Share Notes 7-23-15
CSA Share Notes:
Welcome to this week’s CSA share! We are adding some new offerings to the web store this week including frozen chicken breasts from Lonesome Lady Ranch and grassfed beef from our friends at Hold On Farm in Canton. The web store opens on Friday (though it may take me until the weekend to get our new items in the store) and it closes Tuesday night so be sure to get your orders in on time for next week’s delivery!
Also, we will be opening up the fall CSA season for registration soon, so watch your email for the chance to join!
Here’s this week’s vegetable line up:
- Summer Squash—some of you received the smooth skinned yellow squash and others received our excellent yellow crook neck, covered in small bumps. No, your warty squash are not old-they are super cool heirloom with great flavor and I hope you thoroughly enjoy them!
- Zucchini—Farmer’s choice of an assortment of our three varieties. A few of you might have received Romanesco- a slightly ribbed, pale colored heirloom known for it’s great flavor and creamier texture. They are not heavy producers so we don’t that many of the Romanesco to offer you, but I hope you get to try a few this summer! Try our Italian touch on zucchini in this recipe: Zucchini Malfatti.
- Eggplant—The large shares received either the traditional Italian or slender Japanese eggplants. The small shares received fairytale eggplant- the neatest little vegetable. I like to slice these in half down the center and splay them out on the grill till lightly charred. Are you unfamiliar with cooking eggplant? A hot griddle or grill can give you lots of possibilities with sturdy summer crops like eggplant and zucchini. Try these Summer Eggplant Rounds.

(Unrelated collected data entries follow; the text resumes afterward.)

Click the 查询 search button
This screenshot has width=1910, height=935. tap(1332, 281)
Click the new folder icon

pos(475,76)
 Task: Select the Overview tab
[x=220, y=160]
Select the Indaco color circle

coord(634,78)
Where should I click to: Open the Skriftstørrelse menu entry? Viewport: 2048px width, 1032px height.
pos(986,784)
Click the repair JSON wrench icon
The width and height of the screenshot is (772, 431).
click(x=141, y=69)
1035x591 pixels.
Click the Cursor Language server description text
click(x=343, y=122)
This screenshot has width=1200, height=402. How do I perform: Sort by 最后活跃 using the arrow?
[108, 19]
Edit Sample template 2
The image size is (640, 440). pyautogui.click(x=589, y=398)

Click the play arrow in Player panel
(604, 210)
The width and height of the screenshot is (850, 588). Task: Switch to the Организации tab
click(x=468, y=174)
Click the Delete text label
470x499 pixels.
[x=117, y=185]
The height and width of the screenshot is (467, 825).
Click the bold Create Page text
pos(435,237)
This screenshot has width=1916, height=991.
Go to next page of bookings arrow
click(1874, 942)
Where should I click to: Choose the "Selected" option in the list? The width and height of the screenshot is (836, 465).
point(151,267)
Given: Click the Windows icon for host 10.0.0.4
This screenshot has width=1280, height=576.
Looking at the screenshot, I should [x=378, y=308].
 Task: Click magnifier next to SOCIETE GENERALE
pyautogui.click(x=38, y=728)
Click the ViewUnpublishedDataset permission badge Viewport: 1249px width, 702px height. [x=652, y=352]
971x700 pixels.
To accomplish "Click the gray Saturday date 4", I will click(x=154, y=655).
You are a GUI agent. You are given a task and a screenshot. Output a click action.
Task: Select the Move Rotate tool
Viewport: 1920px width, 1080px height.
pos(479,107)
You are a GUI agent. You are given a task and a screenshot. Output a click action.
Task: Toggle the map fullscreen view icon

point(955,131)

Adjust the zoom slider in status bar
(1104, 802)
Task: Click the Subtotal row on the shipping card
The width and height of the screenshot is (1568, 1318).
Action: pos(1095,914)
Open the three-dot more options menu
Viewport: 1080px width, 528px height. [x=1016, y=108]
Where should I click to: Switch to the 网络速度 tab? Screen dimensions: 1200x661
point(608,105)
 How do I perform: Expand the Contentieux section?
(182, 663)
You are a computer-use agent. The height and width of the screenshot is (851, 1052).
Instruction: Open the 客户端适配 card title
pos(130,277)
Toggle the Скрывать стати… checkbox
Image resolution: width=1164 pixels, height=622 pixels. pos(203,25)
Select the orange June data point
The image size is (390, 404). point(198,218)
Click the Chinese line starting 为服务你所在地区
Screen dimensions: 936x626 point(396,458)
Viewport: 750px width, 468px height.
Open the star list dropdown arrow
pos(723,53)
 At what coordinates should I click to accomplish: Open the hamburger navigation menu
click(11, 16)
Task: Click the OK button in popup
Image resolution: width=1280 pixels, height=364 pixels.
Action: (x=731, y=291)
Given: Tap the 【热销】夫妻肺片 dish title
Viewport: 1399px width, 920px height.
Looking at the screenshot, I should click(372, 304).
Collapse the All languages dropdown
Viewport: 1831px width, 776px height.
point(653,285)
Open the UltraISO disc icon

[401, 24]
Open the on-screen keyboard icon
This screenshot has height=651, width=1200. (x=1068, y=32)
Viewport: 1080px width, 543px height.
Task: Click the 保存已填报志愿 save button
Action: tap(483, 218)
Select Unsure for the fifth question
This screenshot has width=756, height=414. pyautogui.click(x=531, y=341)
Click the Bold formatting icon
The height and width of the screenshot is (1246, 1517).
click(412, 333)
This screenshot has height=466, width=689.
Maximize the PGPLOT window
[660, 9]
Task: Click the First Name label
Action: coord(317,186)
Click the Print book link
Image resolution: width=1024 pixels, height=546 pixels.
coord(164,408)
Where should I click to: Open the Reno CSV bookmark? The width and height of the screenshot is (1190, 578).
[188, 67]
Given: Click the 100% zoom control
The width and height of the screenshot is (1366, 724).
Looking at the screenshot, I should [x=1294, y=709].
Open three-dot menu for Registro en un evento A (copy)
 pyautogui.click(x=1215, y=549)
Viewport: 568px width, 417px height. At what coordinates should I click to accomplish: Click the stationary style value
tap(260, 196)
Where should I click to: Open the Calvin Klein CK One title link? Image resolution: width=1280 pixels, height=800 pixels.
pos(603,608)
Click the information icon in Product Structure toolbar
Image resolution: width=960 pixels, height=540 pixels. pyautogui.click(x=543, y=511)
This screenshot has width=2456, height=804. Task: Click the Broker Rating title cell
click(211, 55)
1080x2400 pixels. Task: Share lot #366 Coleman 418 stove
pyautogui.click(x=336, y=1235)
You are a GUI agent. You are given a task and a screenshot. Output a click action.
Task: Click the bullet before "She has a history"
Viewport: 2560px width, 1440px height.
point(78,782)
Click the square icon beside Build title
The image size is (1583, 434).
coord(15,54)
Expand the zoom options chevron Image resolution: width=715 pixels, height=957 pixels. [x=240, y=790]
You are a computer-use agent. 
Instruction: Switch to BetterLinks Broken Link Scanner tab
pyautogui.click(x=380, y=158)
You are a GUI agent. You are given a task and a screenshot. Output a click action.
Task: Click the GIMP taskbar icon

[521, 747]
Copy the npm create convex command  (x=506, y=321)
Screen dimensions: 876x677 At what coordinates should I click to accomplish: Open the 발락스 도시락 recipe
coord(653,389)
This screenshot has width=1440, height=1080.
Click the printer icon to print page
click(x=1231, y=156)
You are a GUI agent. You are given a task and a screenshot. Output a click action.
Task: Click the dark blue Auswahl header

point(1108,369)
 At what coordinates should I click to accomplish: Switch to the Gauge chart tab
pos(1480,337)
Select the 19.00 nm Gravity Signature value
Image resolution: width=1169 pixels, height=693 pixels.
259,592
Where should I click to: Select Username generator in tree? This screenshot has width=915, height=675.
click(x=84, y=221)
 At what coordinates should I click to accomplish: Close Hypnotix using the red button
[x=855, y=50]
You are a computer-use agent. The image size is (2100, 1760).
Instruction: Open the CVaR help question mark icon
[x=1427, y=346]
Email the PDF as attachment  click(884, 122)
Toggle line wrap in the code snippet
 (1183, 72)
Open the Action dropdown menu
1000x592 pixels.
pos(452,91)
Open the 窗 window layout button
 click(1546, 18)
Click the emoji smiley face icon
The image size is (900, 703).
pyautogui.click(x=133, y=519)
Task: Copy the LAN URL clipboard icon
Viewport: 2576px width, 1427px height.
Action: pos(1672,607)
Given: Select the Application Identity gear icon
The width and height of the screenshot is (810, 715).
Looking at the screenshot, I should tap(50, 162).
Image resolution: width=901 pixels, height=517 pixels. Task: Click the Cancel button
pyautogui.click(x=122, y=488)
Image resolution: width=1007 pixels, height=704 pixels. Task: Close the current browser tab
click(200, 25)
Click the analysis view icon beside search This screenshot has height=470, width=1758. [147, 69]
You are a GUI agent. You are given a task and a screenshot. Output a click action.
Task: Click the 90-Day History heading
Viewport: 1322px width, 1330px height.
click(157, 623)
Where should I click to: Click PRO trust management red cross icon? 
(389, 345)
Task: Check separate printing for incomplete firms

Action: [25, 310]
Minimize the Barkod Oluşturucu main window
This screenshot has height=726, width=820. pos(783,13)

- Slicing Tomatoes—These could be any number of our great slicing varietals. You’ll get more info on the varieties we offer over the next few weeks. We tried to put tomatoes or varying degrees of ripeness in your box so you’d have them spread out for a few days, though most of them were quite ripe. Store your tomatoes shoulders down, bottom up. The shoulders are sturdiest and more resistant to damage. Don’t put them in the fridge but rather keep them between 60-80 degrees.
- Cherry Tomatoes—Sungold variety. Guys, I am tellin’ you-these are vegetable candy! Just enjoy them fresh and raw. Also, don’t store these in the fridge either, just keep them in a cool place out on the counter.
- Yellow Onion—These little organic onions were also grown this spring, and you’ll recall how wet this spring was! They were a little stunted so our harvest was small, but we will give you a few per week until the supply runs out.
- Potato—White Kennebec, a lovely pale yellow skinned, white flesh potato. These will store for several weeks, so long as you leave the dirt on and wash them right before you’re ready to use them. The dirt contains natural bacteria and yeasts that guard against decay. Try them in our kale pesto potato salad, or just boiled and eaten with a high quality salted butter, or maybe some herb butter. Keep the recipes simple on these potatoes so you can enjoy their unique flavor.
Veggie Storage tips:
As a general rule, almost all summer crops can’t tolerate fridge temperatures in the 30s and 40s, so they should mostly be stored at room temperature. Everything will need a gentle washing before cooking, but leave the dirt on until you’re ready to use them. As a general rule, wait to wash any veggies until you’re ready to use them to help retain nutrients and prevent spoilage from excess moisture. Any bruised or nicked produce should be eaten quickly as it will begin to spoil faster.
We’d love to hear stories and recipes of your culinary adventures this week. Post a comment of how you’ve used your CSA share, or tag us in your facebook and instagram posts! Show us how you’re using your share of the harvest.
Jess & Justin
Large share from top left: Slicing tomatoes, Italian eggplant, zucchini, sungold cherry tomatoes, White Kennebek potatoes, yellow onions, and yellow squash.
Small share from left: slicing tomatoes, fairytale eggplant, miniature yellow onions, zucchini (all three three varieties pictured here), sungold cherry tomatoes, yellow squash, and White Kennebek potatoes.